The handle objects are complicated: many fields, many alignment rules,
etc. Also, as our research has progressed, the internal structure of
the handle object has been revised several times. For these reasons,
we would like to maintain the handle-type in llvm as an Opaque type.

Also, initialization of these handle objects is relatively slow. A
comparison could be made to a thread pool: you initialize a pool when
you start your program so you don't have to pay the thread-spawn
penalty inside a hot loop. For this reason, we initializie the
handles within static constructors. Therefore, we cannot easily place
them in thread-local storage. A global variable is the natural place
to put them.

I would like to create an array of handles so that the threads can
simply index into the array by their instance number. Like before, I
want to guarantee that if two threads i and i+1 try to access their
handles in the handles array, that handles[i] and handles[i+1] do not
share a cacheline.

In this case, I cannot even manually pad the arrays, because I cannot
determine the size of the OpaqueType handle. Ideally, I want to tell
llvm that, no matter how big or small a handle is, it should ensure
that each element of the array is a multiple of cacheline size.
Again, this is an alignment property of the array /element/ type, not
of the array storage location.

To work around this, we must use pointers to handles, and store those
pointers within structures that have been padded to a cacheline size.
Again, that's 8-bytes of pointer, and 120-bytes of padding.
Additionally, this forces us to dynamically allocate storage for the
handles, even though I'd prefer to have them statically allocated.

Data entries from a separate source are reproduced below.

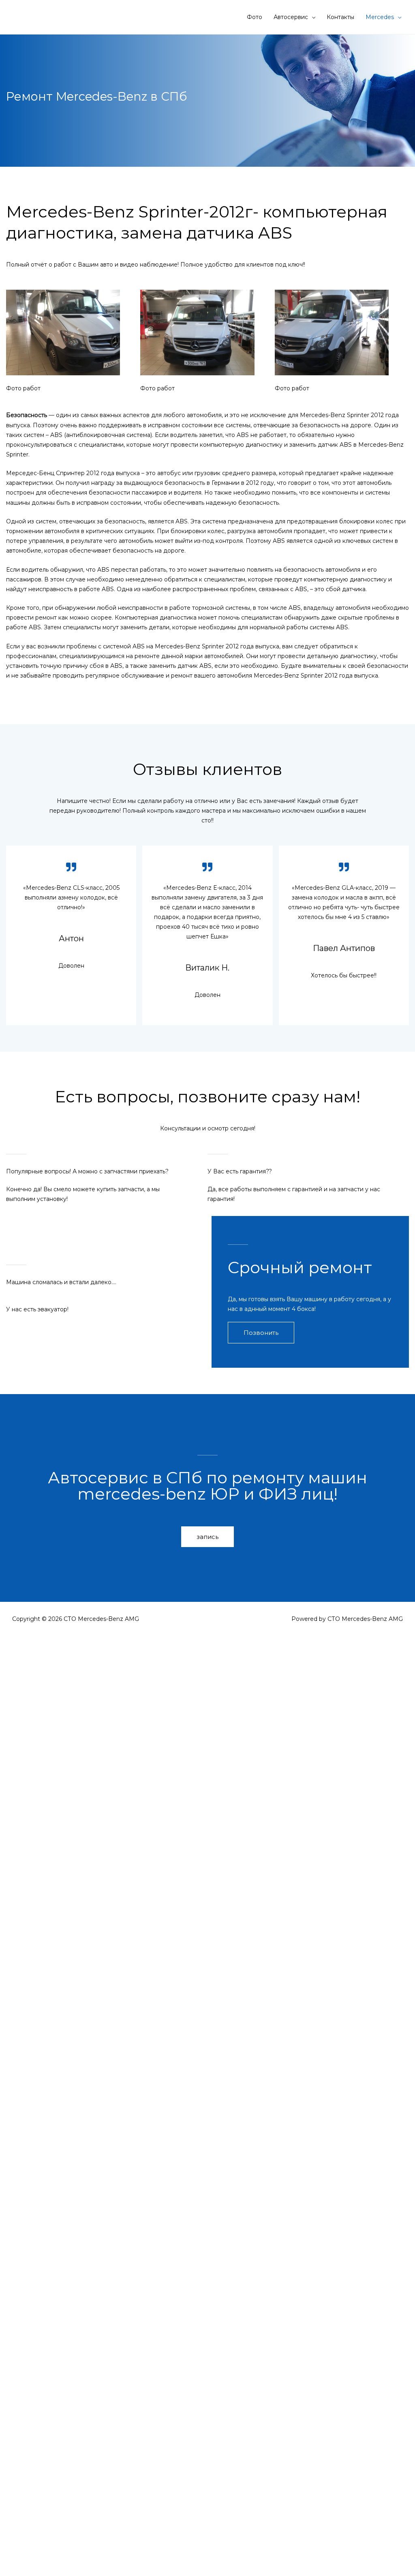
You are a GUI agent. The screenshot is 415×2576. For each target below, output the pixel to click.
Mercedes (380, 17)
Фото (254, 17)
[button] (261, 1332)
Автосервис (291, 17)
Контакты (340, 17)
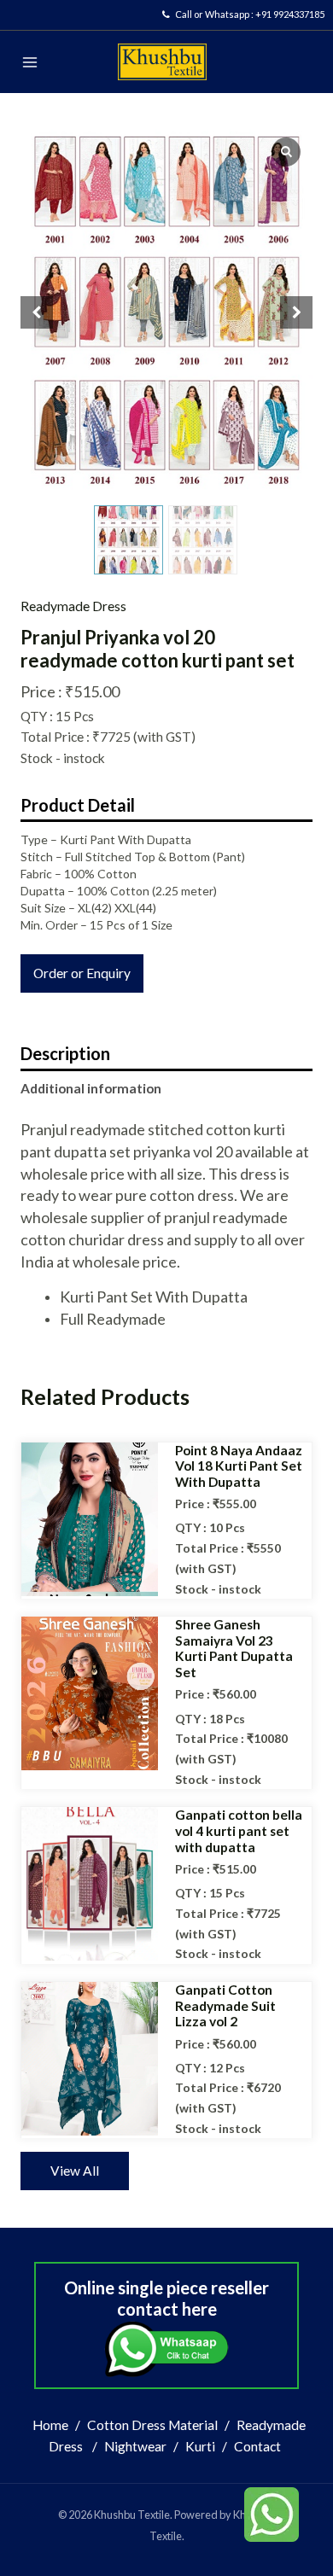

I'd really appreciate to hear your thoughts on this matter. Or, maybe
I'm missing some obvious solution...

I don't think you need to do anything fancy here, just pass the size of the struct as a symbolic variable value. Given that, you can use something like:

void *P = base_of_array;

P = (char*)P + threadno*handlesize;

The code that sets up the handles array just needs to make sure that handlesize is a multiple of the cache line size.